Lay out everything from the start of the data down to and including the line that contains "Action: click(x=591, y=221)" as a Markdown table with the columns "No." and "Entry", one numbered row per line. Skip blank lines and leave the pictures out.

== Provided entries

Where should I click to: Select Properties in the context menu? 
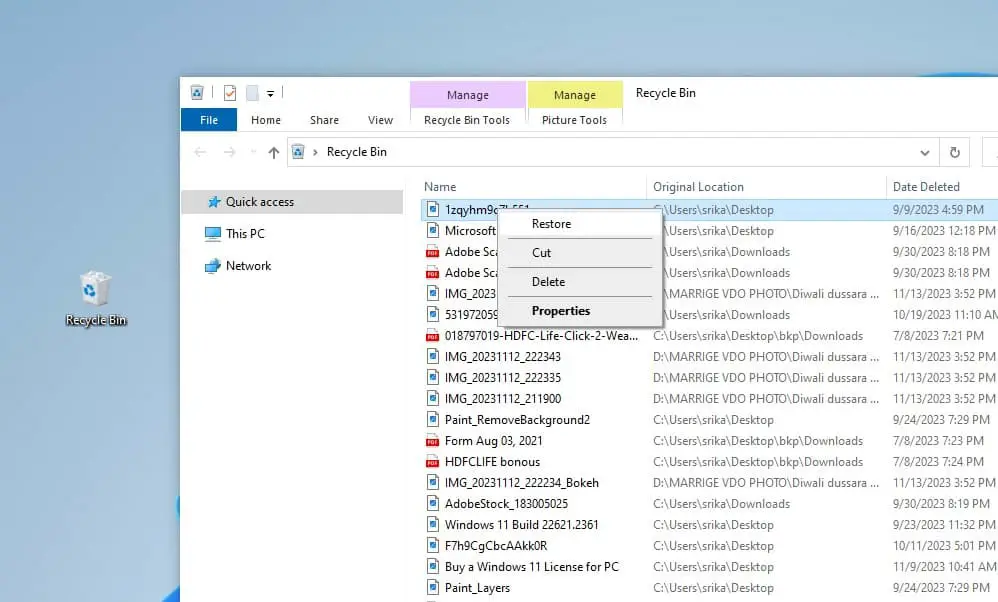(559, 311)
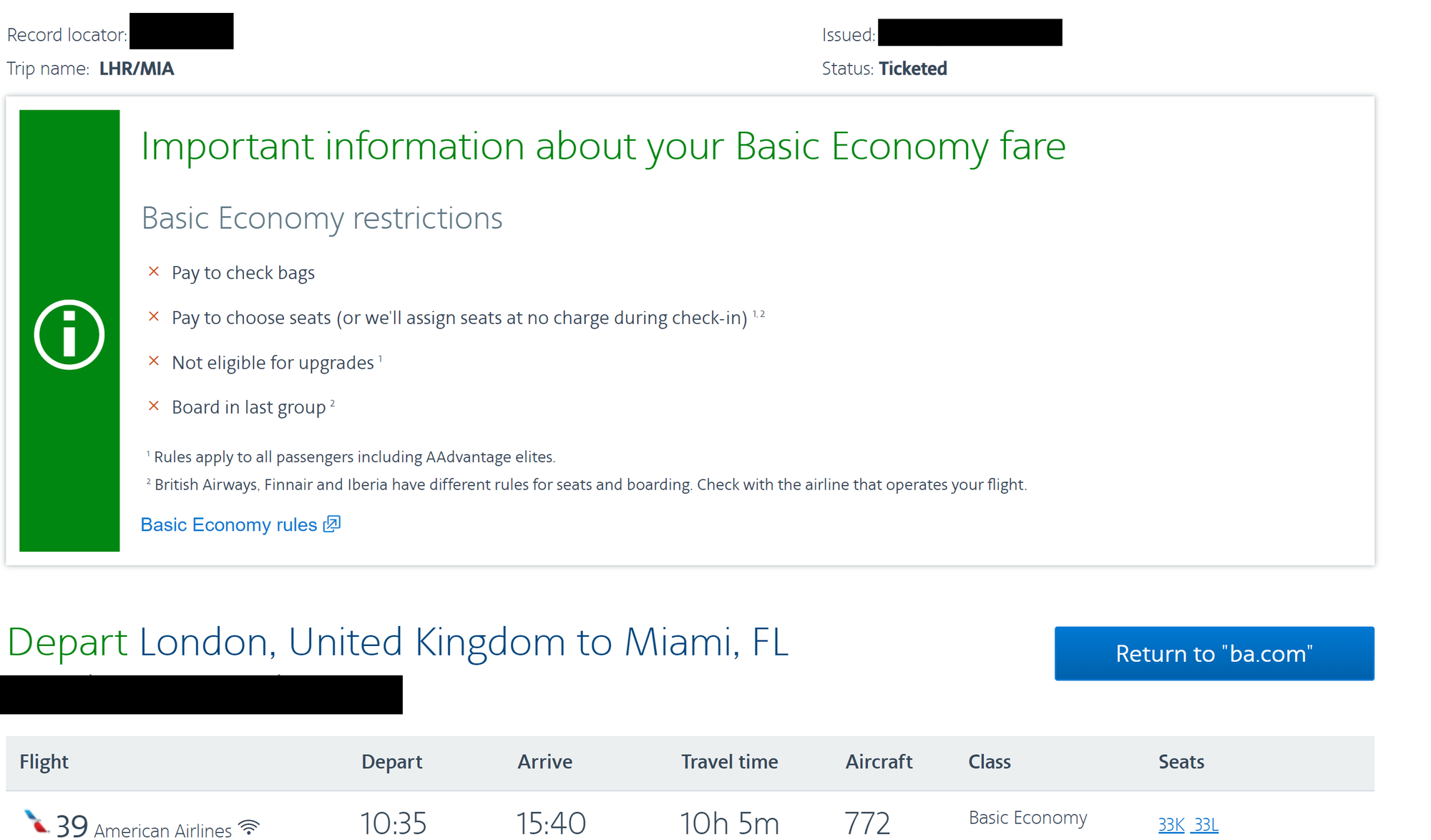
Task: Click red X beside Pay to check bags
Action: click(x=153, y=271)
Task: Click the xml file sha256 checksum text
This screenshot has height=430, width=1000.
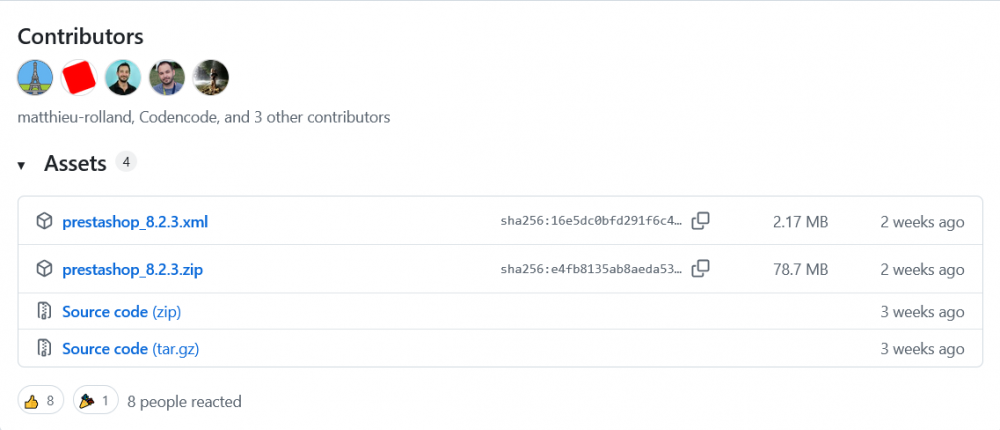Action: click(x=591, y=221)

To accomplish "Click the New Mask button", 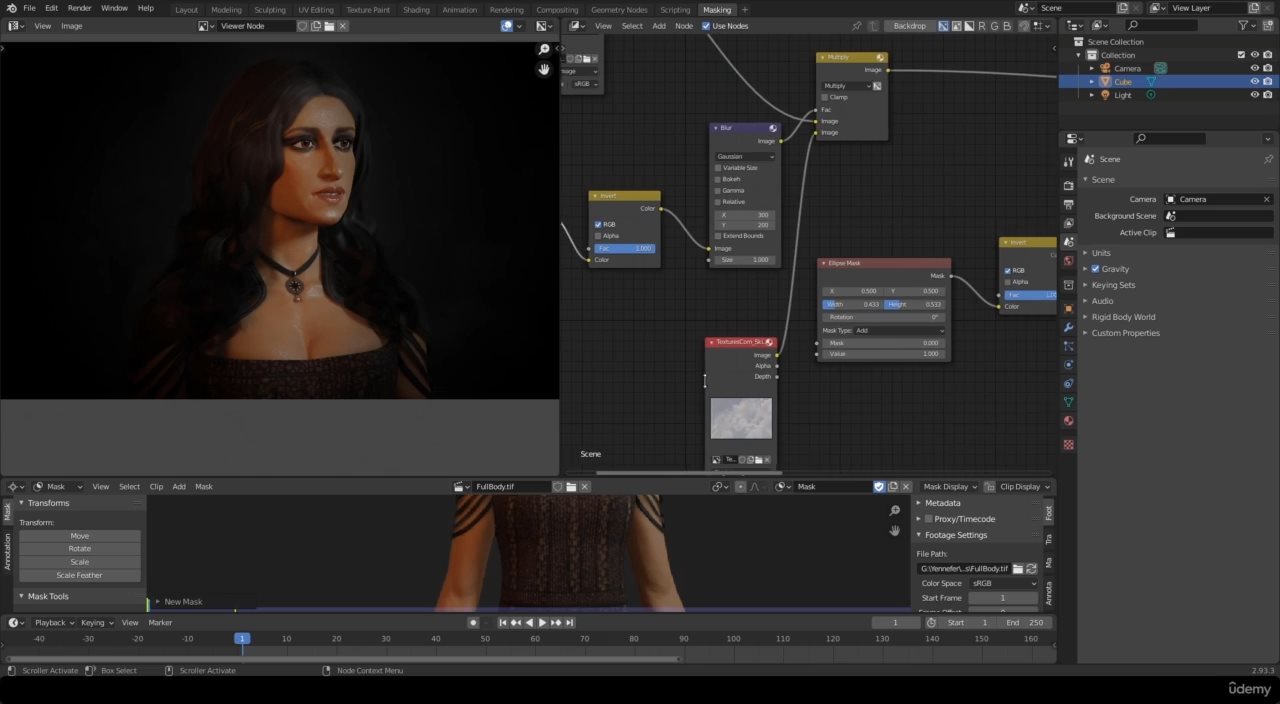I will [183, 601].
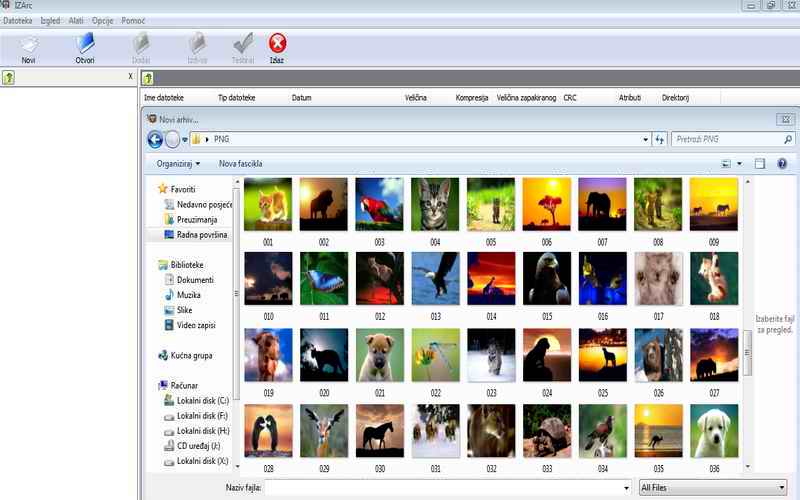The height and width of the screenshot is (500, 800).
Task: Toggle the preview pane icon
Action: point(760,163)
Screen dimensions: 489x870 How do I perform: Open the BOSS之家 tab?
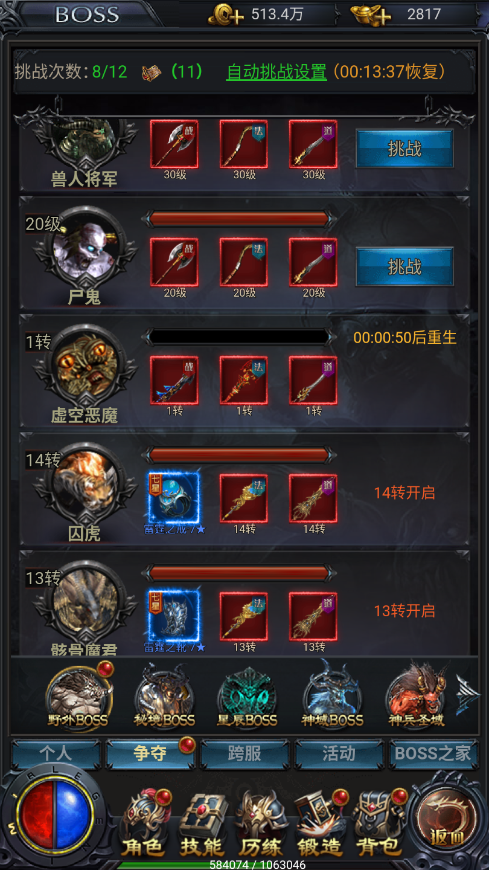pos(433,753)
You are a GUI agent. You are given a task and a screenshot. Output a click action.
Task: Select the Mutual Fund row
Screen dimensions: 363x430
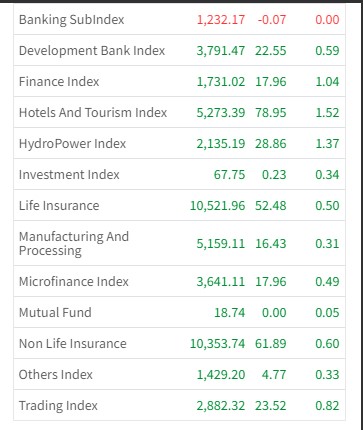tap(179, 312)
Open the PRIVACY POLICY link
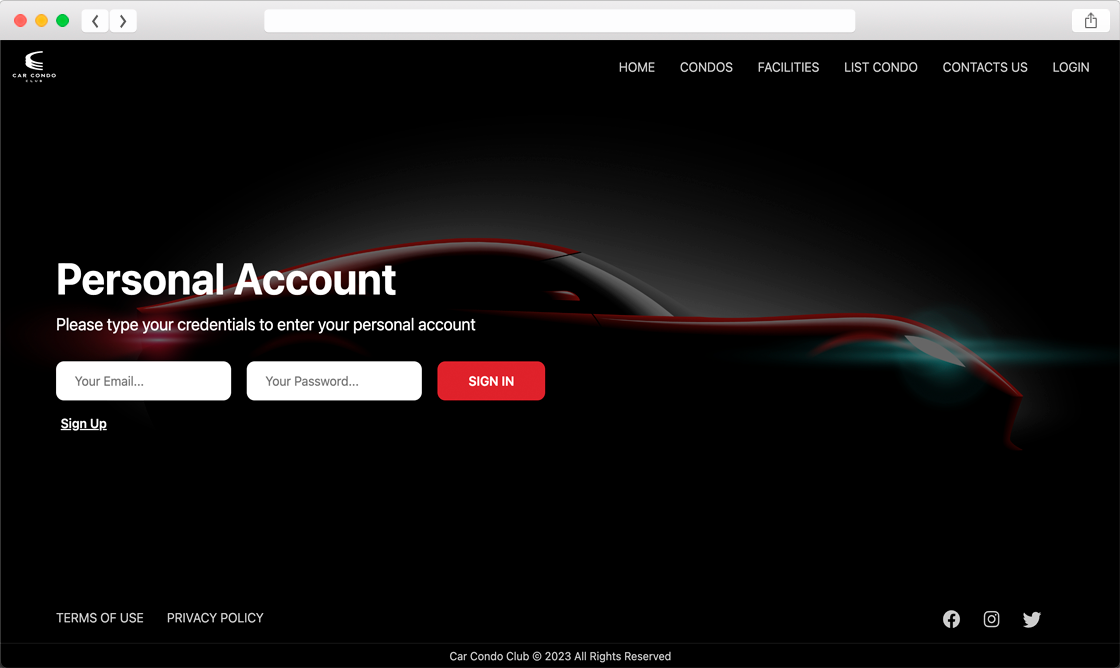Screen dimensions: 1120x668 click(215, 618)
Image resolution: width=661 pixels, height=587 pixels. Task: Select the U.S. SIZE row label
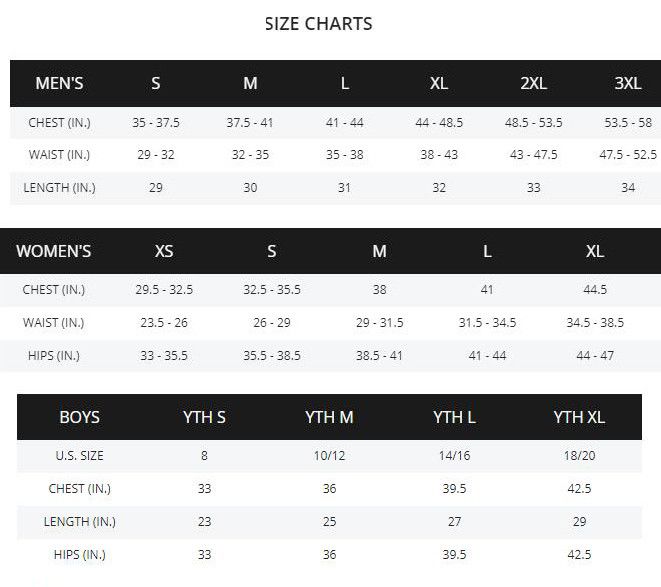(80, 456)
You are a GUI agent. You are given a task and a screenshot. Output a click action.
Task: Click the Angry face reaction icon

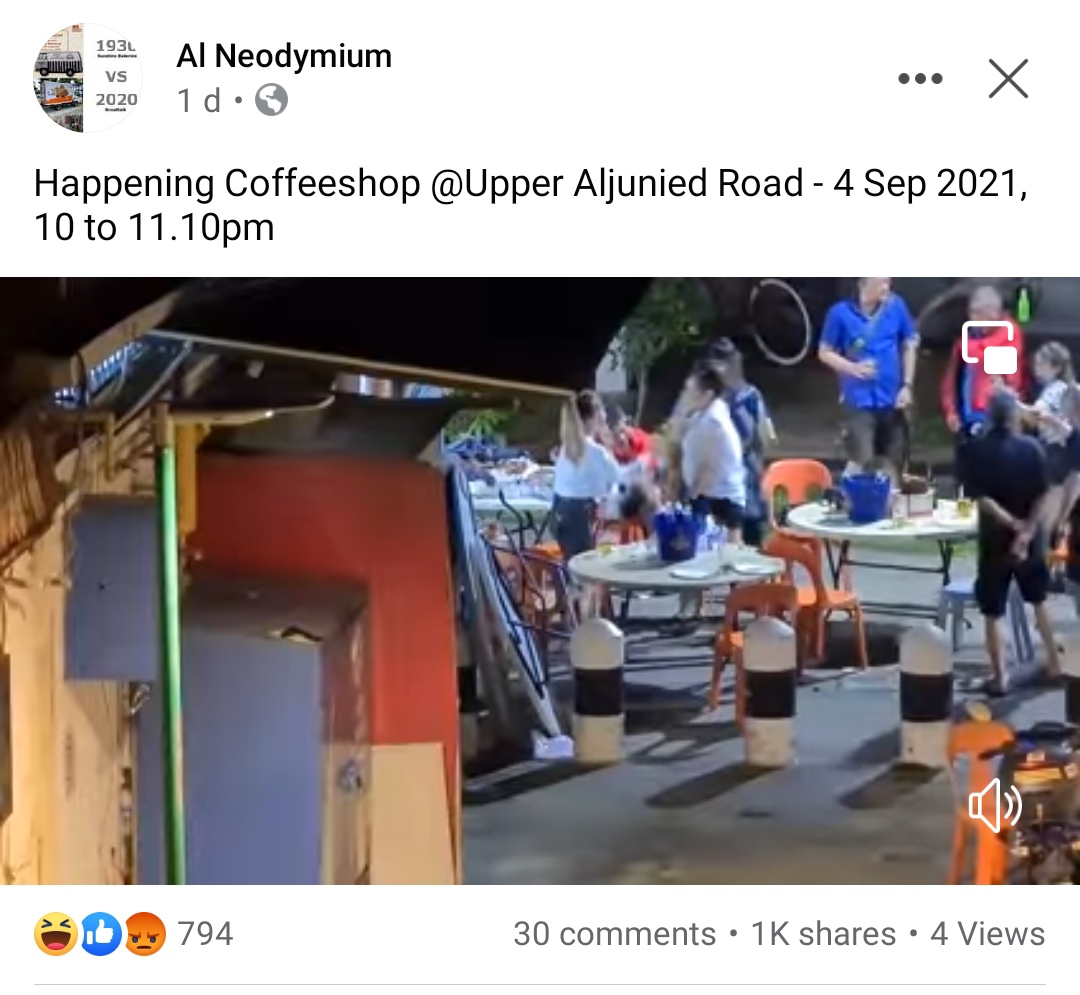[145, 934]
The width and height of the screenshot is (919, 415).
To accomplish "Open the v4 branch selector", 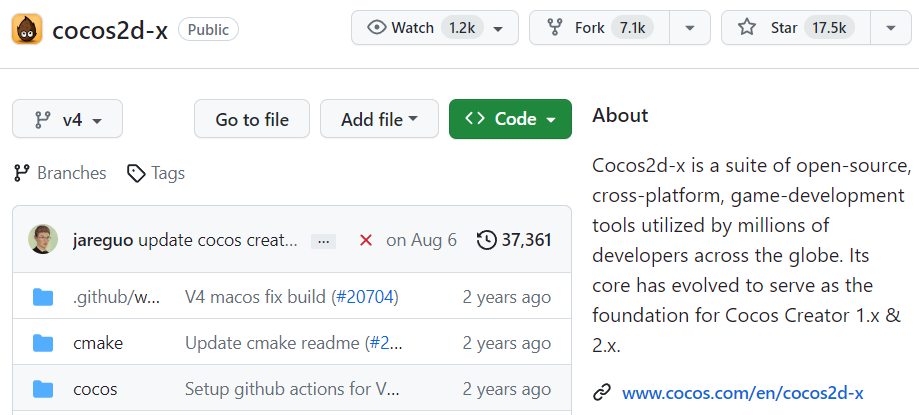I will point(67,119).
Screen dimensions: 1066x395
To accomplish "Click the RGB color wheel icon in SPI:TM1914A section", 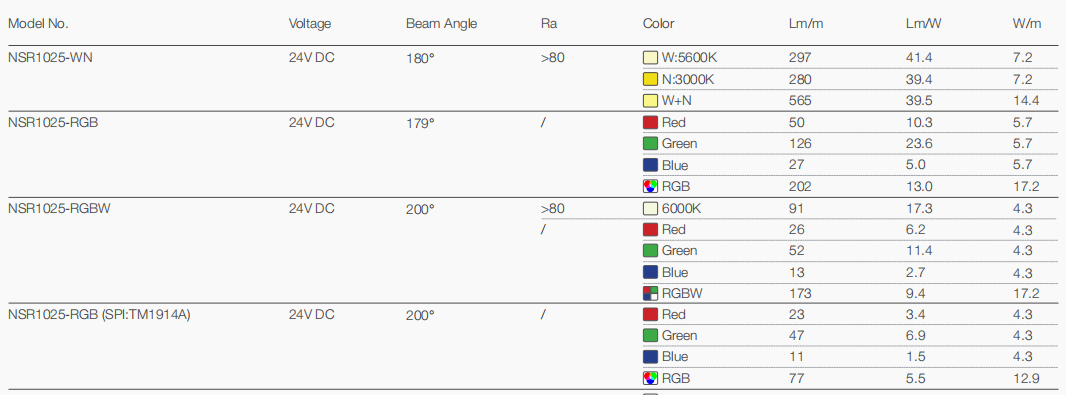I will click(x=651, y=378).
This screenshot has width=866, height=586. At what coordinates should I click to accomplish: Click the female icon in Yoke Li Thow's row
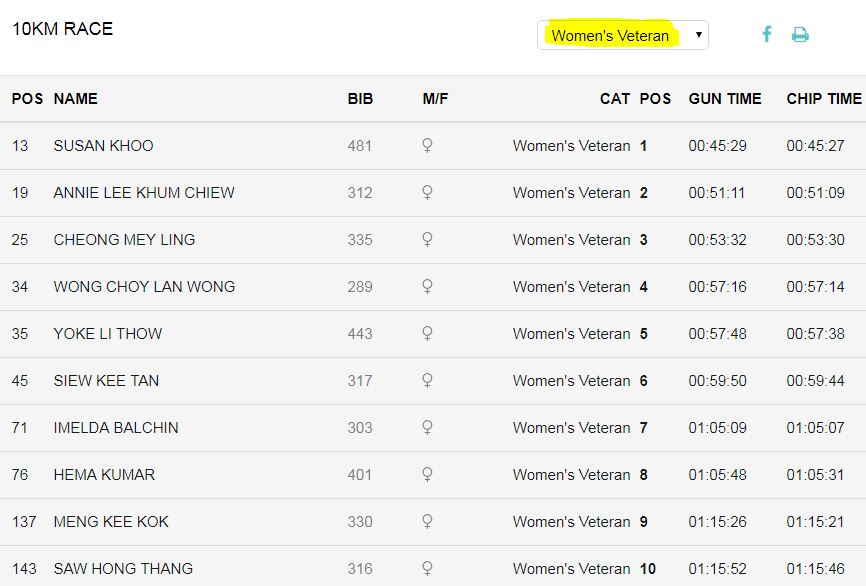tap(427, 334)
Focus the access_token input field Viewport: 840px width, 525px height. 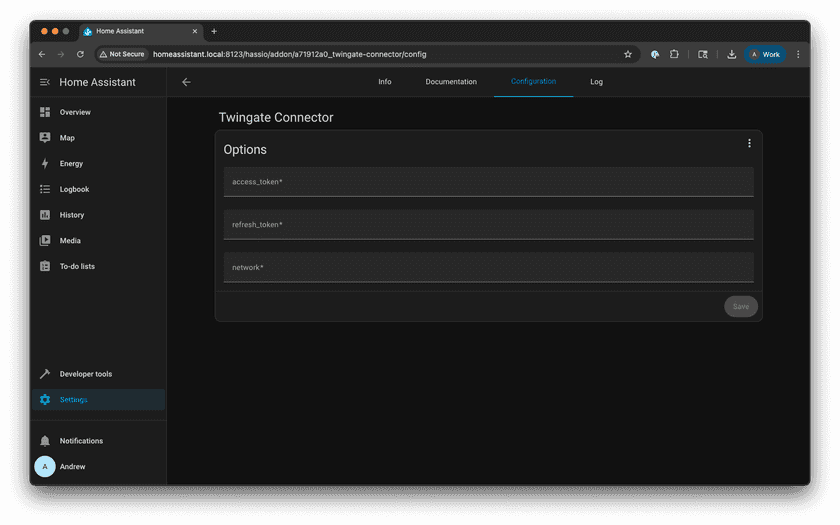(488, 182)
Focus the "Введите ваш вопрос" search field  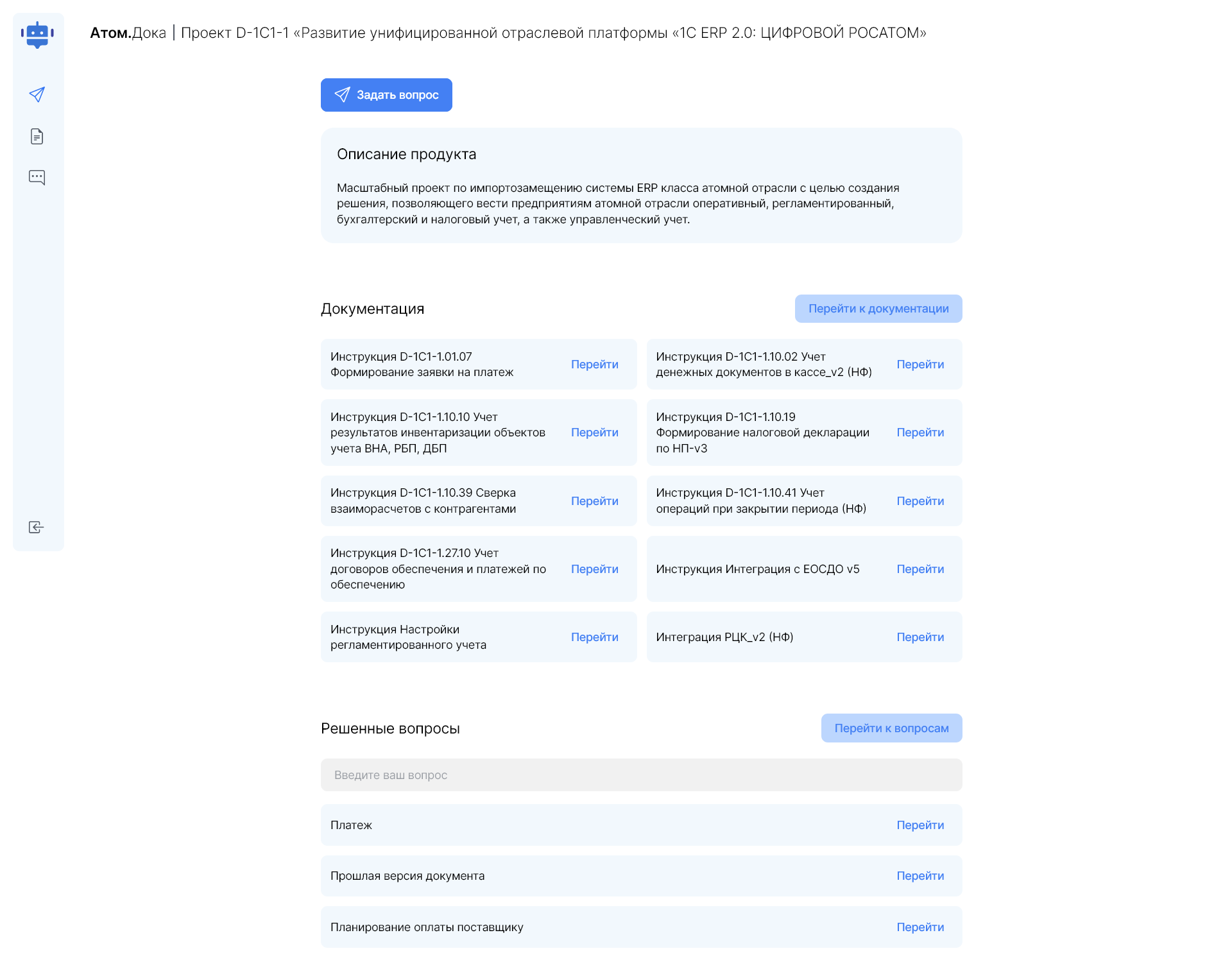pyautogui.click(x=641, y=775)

====

# Result for this task
| No. | Entry |
|---|---|
| 1 | Where should I click to: Select Properties in the context menu?  |
| 2 | (559, 311) |
| 3 | Task: Click red X beside Pay to check bags |
| 4 | Action: click(x=153, y=271) |
| 5 | Task: Click the xml file sha256 checksum text |
| 6 | This screenshot has height=430, width=1000. |
| 7 | Action: click(x=591, y=221) |